Ora

What is an Evidence-Based Research Article?

Published in Research Methodology 4 mins read

An evidence-based research article is one that reports on or utilizes research conducted using prior research in a systematic and transparent way to inform a new study so that it is answering questions that matter in a valid, efficient, and accessible manner.

Understanding Evidence-Based Research

At its core, evidence-based research isn't just about doing a new study; it's about building upon the existing body of knowledge in a deliberate and rigorous way. This approach ensures that new research is relevant, avoids unnecessary duplication, and contributes meaningfully to its field.

Key Components

Based on the definition, several key elements define evidence-based research and, consequently, an evidence-based research article:

  • Use of Prior Research: It starts by looking at what is already known.
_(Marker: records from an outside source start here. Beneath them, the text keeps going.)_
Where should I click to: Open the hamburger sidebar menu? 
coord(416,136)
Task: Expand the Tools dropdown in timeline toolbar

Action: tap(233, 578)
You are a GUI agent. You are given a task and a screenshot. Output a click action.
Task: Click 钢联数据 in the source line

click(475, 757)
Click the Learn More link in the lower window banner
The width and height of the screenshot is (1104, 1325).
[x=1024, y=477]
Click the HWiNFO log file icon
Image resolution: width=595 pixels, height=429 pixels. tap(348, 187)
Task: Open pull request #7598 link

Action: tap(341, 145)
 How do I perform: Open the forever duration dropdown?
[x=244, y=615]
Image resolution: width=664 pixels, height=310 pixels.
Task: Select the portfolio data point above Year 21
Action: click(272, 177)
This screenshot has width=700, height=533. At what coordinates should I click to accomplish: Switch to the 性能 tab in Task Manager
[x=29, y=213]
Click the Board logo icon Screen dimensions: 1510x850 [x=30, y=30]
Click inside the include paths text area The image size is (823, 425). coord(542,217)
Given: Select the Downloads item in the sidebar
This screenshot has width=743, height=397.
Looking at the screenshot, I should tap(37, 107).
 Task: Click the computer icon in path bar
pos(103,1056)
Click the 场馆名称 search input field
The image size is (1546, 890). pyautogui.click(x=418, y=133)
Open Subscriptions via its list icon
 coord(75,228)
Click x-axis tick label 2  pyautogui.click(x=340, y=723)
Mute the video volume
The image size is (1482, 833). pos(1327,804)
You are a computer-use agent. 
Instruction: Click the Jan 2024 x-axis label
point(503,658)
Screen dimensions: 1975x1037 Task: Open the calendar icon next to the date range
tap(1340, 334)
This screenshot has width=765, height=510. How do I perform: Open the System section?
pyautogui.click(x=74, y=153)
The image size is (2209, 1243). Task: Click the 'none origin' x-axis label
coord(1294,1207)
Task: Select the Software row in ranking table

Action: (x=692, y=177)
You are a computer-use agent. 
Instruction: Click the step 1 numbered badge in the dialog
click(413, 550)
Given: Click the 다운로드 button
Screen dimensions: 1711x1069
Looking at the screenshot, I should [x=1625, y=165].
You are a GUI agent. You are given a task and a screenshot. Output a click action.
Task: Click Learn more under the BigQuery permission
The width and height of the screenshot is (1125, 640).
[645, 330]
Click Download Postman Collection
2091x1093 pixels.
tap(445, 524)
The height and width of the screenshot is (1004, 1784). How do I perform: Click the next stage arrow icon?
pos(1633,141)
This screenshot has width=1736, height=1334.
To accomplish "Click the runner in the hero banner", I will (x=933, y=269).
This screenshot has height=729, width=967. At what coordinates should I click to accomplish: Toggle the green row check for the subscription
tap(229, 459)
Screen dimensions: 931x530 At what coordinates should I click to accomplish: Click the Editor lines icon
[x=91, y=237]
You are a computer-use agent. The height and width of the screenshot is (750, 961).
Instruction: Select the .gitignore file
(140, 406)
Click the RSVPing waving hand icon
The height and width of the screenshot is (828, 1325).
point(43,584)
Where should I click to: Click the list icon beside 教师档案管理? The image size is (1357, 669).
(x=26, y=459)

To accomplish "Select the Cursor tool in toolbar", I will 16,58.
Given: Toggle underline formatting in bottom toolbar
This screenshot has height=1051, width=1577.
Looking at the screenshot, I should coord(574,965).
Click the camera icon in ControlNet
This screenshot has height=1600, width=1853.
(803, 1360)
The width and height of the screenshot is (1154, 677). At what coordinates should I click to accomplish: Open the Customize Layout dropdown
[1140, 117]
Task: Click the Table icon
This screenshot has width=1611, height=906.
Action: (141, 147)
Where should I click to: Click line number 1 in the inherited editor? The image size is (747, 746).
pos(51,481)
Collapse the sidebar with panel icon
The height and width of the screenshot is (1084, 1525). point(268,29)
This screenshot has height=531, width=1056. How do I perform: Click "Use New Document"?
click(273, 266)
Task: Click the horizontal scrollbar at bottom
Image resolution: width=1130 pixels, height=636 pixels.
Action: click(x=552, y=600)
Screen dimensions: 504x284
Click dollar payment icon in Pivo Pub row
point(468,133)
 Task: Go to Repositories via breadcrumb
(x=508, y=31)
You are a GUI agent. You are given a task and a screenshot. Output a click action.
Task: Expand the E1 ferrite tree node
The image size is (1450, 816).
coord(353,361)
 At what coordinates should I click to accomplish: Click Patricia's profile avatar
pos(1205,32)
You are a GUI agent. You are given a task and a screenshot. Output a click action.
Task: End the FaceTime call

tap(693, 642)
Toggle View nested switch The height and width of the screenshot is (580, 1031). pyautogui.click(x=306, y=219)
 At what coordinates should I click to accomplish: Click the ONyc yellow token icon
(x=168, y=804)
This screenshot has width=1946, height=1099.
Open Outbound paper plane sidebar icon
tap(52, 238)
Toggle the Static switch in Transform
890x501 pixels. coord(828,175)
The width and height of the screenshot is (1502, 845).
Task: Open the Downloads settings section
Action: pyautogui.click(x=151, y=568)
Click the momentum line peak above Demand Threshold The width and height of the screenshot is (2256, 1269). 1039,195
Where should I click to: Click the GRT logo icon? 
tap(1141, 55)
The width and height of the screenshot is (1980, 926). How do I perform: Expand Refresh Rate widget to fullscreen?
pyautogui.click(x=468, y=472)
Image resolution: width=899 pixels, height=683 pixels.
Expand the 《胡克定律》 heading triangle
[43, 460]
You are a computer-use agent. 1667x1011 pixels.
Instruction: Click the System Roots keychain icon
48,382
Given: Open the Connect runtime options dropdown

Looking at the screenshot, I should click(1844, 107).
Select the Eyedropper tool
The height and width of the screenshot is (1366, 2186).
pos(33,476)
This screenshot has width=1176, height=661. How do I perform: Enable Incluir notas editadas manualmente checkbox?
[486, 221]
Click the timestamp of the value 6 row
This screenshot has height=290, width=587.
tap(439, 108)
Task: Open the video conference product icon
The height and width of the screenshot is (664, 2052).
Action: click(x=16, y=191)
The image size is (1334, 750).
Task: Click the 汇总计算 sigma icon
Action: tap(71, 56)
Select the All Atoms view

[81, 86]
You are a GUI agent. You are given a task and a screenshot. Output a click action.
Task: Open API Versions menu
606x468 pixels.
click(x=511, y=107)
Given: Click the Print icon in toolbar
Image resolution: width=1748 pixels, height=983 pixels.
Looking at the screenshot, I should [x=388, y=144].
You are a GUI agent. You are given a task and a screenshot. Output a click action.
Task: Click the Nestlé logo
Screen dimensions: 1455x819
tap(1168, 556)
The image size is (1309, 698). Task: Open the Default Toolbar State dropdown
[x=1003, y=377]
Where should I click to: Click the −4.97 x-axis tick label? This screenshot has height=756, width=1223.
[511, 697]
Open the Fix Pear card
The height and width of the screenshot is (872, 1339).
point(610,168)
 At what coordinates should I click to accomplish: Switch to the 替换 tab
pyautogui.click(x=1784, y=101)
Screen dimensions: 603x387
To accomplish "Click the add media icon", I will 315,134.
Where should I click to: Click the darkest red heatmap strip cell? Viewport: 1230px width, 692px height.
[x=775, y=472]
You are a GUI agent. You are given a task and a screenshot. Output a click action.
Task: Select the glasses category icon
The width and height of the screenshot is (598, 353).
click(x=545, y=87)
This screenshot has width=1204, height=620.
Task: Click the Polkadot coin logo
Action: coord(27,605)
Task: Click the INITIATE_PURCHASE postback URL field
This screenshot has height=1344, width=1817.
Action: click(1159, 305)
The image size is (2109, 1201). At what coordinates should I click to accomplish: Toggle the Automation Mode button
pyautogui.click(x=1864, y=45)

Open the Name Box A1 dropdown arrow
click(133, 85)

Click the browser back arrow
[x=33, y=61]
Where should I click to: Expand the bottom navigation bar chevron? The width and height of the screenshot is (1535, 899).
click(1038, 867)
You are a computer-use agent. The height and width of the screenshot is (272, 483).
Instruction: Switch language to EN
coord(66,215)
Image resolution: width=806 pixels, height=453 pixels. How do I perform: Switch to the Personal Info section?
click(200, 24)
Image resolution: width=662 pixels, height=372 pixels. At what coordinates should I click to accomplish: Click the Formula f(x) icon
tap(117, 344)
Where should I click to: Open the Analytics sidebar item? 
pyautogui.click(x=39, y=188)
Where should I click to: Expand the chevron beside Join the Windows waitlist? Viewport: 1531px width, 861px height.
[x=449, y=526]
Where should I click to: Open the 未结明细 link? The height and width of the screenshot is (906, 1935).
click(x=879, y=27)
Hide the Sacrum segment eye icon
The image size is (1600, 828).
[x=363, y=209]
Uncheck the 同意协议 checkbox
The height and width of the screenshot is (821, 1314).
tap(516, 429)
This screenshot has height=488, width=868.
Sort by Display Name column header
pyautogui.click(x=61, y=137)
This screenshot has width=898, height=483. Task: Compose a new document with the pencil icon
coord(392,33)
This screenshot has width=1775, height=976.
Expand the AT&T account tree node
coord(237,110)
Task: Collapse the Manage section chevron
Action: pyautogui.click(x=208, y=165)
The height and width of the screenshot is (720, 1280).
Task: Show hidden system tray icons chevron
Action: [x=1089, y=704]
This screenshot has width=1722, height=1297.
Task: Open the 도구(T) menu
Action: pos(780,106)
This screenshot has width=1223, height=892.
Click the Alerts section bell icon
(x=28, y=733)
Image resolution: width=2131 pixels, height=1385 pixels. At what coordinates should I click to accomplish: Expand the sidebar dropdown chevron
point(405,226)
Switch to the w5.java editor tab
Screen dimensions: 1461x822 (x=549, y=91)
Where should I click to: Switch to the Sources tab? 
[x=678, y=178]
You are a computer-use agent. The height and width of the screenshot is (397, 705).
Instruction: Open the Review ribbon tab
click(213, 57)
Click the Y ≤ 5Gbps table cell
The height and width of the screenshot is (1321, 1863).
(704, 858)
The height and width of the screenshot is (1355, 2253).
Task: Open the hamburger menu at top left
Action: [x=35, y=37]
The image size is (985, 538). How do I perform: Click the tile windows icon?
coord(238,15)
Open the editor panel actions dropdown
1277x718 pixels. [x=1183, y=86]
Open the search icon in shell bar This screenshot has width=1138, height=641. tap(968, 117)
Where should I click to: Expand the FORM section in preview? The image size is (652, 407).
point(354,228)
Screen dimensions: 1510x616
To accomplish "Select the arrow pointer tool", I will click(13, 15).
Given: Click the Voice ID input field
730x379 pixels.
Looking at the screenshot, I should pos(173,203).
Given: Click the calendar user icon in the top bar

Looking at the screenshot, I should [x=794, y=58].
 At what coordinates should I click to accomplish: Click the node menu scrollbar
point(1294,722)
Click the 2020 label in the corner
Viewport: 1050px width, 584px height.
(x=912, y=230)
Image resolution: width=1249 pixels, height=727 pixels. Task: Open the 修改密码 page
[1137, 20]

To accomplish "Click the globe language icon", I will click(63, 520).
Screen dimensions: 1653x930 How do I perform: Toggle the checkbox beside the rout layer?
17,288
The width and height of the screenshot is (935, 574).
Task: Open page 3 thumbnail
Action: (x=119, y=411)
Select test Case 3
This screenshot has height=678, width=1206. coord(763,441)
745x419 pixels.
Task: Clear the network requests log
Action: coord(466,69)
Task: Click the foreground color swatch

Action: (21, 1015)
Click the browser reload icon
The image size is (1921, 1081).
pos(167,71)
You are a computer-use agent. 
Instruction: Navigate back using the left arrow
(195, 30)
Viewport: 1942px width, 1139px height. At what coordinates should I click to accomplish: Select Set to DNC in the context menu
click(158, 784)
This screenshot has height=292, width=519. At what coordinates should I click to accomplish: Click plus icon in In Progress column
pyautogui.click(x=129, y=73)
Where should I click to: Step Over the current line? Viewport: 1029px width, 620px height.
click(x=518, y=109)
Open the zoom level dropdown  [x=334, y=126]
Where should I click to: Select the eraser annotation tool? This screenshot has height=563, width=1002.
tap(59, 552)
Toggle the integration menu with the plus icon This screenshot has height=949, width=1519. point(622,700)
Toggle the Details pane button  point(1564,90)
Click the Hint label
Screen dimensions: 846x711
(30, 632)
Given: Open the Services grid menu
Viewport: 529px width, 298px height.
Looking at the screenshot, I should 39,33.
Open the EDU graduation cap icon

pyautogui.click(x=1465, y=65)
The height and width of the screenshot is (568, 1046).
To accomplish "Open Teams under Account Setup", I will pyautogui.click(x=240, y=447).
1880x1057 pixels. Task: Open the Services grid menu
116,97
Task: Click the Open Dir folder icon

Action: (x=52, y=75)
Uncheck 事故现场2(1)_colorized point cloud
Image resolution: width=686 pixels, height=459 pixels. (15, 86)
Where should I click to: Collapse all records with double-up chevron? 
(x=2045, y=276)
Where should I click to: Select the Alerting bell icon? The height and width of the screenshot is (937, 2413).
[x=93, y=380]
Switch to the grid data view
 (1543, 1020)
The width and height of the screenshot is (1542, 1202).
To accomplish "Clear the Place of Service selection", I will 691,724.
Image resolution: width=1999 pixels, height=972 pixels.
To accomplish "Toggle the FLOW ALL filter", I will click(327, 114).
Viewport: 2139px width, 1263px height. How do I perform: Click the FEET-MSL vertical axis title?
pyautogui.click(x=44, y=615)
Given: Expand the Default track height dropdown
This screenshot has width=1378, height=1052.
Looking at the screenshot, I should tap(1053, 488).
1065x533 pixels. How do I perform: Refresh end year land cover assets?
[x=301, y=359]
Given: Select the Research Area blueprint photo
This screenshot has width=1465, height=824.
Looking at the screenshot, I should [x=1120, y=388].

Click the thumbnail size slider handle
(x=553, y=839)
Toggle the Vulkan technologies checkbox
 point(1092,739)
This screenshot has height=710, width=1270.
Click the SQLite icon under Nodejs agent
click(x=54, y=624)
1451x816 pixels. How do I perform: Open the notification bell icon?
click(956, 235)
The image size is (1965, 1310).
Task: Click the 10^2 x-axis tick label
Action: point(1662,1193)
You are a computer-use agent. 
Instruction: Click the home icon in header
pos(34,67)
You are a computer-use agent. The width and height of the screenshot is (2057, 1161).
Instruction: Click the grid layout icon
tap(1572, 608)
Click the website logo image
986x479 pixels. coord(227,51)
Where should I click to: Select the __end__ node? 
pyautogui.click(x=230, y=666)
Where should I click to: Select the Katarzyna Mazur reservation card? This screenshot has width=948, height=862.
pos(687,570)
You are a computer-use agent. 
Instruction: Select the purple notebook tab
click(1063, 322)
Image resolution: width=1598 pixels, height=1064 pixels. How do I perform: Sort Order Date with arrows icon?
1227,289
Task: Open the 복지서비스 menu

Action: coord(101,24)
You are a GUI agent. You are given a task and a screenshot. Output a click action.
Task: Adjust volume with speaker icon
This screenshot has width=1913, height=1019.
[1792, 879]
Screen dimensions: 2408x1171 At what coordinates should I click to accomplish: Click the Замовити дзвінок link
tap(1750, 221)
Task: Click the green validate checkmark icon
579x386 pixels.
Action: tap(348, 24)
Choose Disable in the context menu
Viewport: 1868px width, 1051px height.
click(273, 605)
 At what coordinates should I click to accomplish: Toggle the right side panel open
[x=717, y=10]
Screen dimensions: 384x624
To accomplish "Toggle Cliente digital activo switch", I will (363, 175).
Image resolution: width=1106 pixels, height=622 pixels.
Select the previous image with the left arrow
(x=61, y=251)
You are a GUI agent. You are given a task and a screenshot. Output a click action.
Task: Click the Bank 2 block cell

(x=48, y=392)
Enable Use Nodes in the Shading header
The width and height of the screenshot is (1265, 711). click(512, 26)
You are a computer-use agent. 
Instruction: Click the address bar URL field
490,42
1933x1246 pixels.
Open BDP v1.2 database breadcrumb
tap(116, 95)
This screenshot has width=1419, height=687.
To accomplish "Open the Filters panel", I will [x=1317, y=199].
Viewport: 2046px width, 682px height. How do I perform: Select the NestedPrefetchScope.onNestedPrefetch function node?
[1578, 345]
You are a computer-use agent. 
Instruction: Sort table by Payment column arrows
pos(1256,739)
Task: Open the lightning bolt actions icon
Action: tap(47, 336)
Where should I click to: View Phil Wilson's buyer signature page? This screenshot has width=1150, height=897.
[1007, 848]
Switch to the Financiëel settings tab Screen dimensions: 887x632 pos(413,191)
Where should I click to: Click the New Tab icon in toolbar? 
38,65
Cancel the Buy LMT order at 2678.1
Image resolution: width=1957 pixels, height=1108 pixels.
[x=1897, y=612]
This involves comprehensive searches of existing studies, data, and literature.
  • Systematic and Transparent: The process of finding, evaluating, and synthesizing prior research is conducted in a structured, methodical way that is clearly documented and easy for others to follow and verify.
  • Informs a New Study: The insights gained from reviewing prior evidence directly shape the design, methods, and research questions of the new study.
  • Answering Questions That Matter: By understanding the current state of knowledge (and gaps), the research focuses on questions that are important and relevant to real-world problems or significant theoretical issues.
  • Valid, Efficient, and Accessible: The goal is to produce research that is methodologically sound (valid), makes good use of resources and time (efficient), and whose findings can be understood and applied by those who need them (accessible).

Why is Evidence-Based Research Important?

Adopting an evidence-based approach offers significant advantages:

  • Builds on Existing Knowledge: Prevents reinventing the wheel and ensures progress is made.
  • Increases Relevance: Focuses research efforts on areas with the greatest need or potential impact.
  • Improves Study Design: Prior evidence can inform methodology, sample size, and outcome measures.
  • Enhances Reliability: Systematic processes reduce bias and increase confidence in findings.
  • Optimizes Resource Use: Avoids wasting time and money on studies unlikely to yield useful results or that have already been done.

Characteristics of an Evidence-Based Research Article

An article reporting on this type of research will typically showcase:

  1. A thorough introduction or background that clearly summarizes the existing evidence landscape related to the research question.
  2. A clearly defined research question that logically arises from the identified gaps or needs in the existing evidence.
  3. Methodology that explains how prior research was used to inform the study design. This might involve describing a systematic review or meta-analysis conducted before the new study, or explaining how previous findings shaped the chosen methods.
  4. Discussion that interprets the new findings in the context of existing evidence and discusses how the study contributes to the overall body of knowledge.

Here's a simple table summarizing the contrast:

Feature Traditional Research Article (Often) Evidence-Based Research Article (Emphasizes)
Starting Point A research question or idea What is already known (prior research)
Methodology Focus on executing the new study Systematic use of prior research to inform the new study
Goal Discover new findings Answer questions that matter, validly, efficiently, accessibly

Practical Example

Imagine researchers want to study the effectiveness of a new teaching method for reading.

  • A traditional approach might design an experiment based on theory and some preliminary work.
  • An evidence-based approach would first conduct a systematic review of all existing studies on teaching reading, identifying which methods have been tested, what their results were, what populations were studied, and what gaps remain. They would then design their study of the new method specifically to address one of those critical gaps, using methods shown to be effective in previous related studies where possible, and documenting this process in their article.

This ensures the new study is necessary, well-designed, and its findings are directly comparable or additive to existing knowledge.

In conclusion, an evidence-based research article represents the final product of a research process deeply rooted in leveraging existing knowledge to conduct new, impactful studies.